My eyes closed. Goddamn it. Thirty-four years old. I was thirty-four years old. I wasn’t going to give up yet.

* * *

Nones of September. Agricola’s finest hour. Last hour for thousands of Caledonii.

He conquered the island. Slaughtered the last army. Had gone farther than anyone ever expected-far enough to secure his fame and yet not far enough, maybe, to push the emperor to outright assassination. A delicate dance, with all the precision of a sacrifice.

A light flickered by the governor’s quarters, officers darting in and out. Agricola was moving the men out this morning, heading south to establish forts. He’d work his way slowly to Londinium, where he’d wait for the inevitable order from Domitian to return to Rome. Term complete.

I squinted at the small hill squatting peacefully on the plain. I thought of the men with families, the women and children, loaded into carts and crawling like ants on the surface. Three days ago.

Their horses got tangled up in the wagon leads, the cavalry hunting down the ones who fled. Painted warriors, scars and tattoos proud on their bodies, long swords and short shields useless and clumsy, running, shouting into the path of trained soldiers. All gone, dead. Last wild men of Britannia.

I closed my eyes. I could still hear the cries of the children when the survivors killed them afterward. Better dead than slaves, they thought. For the love of their children, they murdered them. For the love of his son, Agricola slaughtered the Caledonians.

* * *

May.

I’d done everything I could to save his son, everything I’d ever learned, or felt, or knew, or guessed. Not enough.

What about the tonic? Just to make him sleep-sleep was his only chance. Too much? A little saffron, enough to make him drowsy. As drowsy as I was. Up for three days straight, tried everything else. The little boy weaker and weaker, restless, unable to sleep. He’d die without sleep. I gave him the right amount. As soon as the crying stopped, and I heard his breath, even, peaceful, I got what rest I could, so I’d be ready for when he woke up.

Except he never woke up.

Domitia’s eyes, accusing, wild, asking the question, the same question I asked myself, over and over, every night. Could I have saved him if I’d been awake? My lullaby, my prayer, my reason. My excuse. Every night.

She screamed at me, beat my chest, called me a quack, a charlatan, broke down and locked herself in her room. Stayed there until the ship came.

Cleaner than the dazed look on her husband’s face. Not a word against me. No questions. Focused on his strategy. Left for the North the next week. His household-his namesake and heir, the boy he’d wanted all his life-gone. Nothing to lose.

He never blamed me. He channeled his energy into his last, supreme battle as governor, his final chance for glory. Glory didn’t die.

* * *

I watched the dawn shine over the plain. Four months of guilt? More like a lifetime.

It had gnawed my insides since I was ten. I thought I rid myself of it when I found Gywna. Thought I’d forgiven myself for not saving my mother. At the first real crisis, the first tragedy, I left my wife. Left her emotionally. Quit writing. Quit thinking. I withdrew from the woman I loved. My beautiful, oh, so beautiful wife. Gwyna.

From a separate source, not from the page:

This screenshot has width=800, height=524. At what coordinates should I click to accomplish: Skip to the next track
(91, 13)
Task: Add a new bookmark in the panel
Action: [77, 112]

I rode north with Agricola, sent a few pitiful scrawls with the governor’s messenger. Her responses were full of hurt. She didn’t know what the hell happened to me, what was devouring my gut every night, wanting to help and not knowing how. I didn’t tell her, either-I ignored her, punishing both of us for my failure.

Her responses became spare and lean. Finally stopped altogether. I withdrew into my nightmares, familiar, safe. Watched my mother get murdered every night. I dreamed about Gwyna, too-dying in childbirth, while I stood by, unable to save her.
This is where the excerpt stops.